### Tasks to complete
1. Answer these from the congenital emphysema text:
(a) What incidence does it give for the disorder?
(b) What is the surgical resection?
(c) Which agent is contraindicated?
2. Reproduce the passage of the congenital emphysema text that starts at the words "On exam, these" and ends after the words "being achieved thoracoscopically.".

### Document text
-=-=-
Congenital emphysema: Mgmt
Last updated: 03/04/2015
Congenital lobar emphysema is a disorder of lung parenchyma that results in hyperinflation of the lung and respiratory distress in infants from newborn to six months of age. It is a rare event with an incidence of 1 in 20,000-30,000. The left lung is more commonly involved and specifically the left upper lobe is the most commonly affected. The etiology is not known but speculation includes an intrinsic defect with lung tissue like abnormal or decreased bronchial cartilage or an external defect like compression from blood vessels or cysts.
On exam, these patients present with respiratory distress, tachypnea, oxygen desaturation and hyperinflation of the affected lung. Chest xray reveals a hyperinflated lobe of the lung. Vascular markings will help differentiate congenital emphysema from a pneumothorax. A CT scan may also be performed to further define the anatomy prior to surgical resection. The surgical resection is a lobectomy. This is typically performed through an open approach but there are reports of this being achieved thoracoscopically.
The primary concern with anesthesia is managing the airway in an infant with pre-existing respiratory compromise without making the respiratory distress worse. Anesthesia can be induced with volatile or intravenous agents. The classic teaching is to use inhalational agents and maintain spontaneous ventilation. Positive pressure ventilation may cause more respiratory compromise. However, if the infant is hypoventilating during the induction or maintenance of anesthesia, assisted ventilation may be required. After the induction of anesthesia the airway is secured with an endotracheal tube. Lung isolation is recommended to minimize inflation of the emphysematous lung. This can be achieved with an endobronchial intubation, bronchial blocker or a Fogarty catheter. Nitrous oxide is contraindicated. High frequency lung oscillation has been described. In addition to the standard ASA monitors, an arterial catheter and sometimes an central venous line are placed. The timing of the surgery and the ability to place these lines may depend on the hemodynamic and respiratory stability of the patient.
-=-=-
### Given material
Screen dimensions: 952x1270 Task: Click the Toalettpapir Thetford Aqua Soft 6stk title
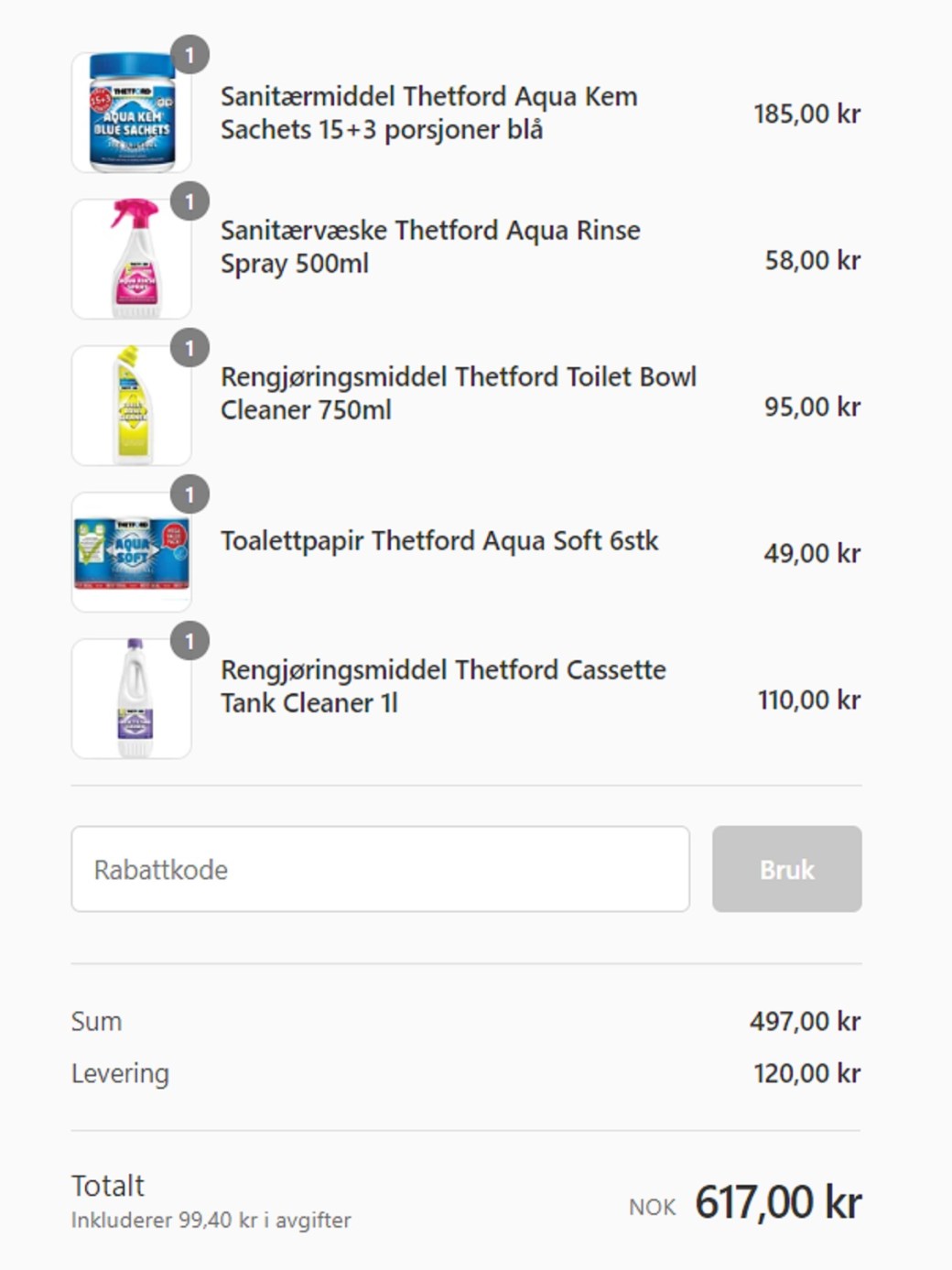[x=439, y=540]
-=-=-
### Exercise solutions
1.
(a) 1 in 20,000-30,000
(b) A lobectomy
(c) Nitrous oxide

2.
On exam, these patients present with respiratory distress, tachypnea, oxygen desaturation and hyperinflation of the affected lung. Chest xray reveals a hyperinflated lobe of the lung. Vascular markings will help differentiate congenital emphysema from a pneumothorax. A CT scan may also be performed to further define the anatomy prior to surgical resection. The surgical resection is a lobectomy. This is typically performed through an open approach but there are reports of this being achieved thoracoscopically.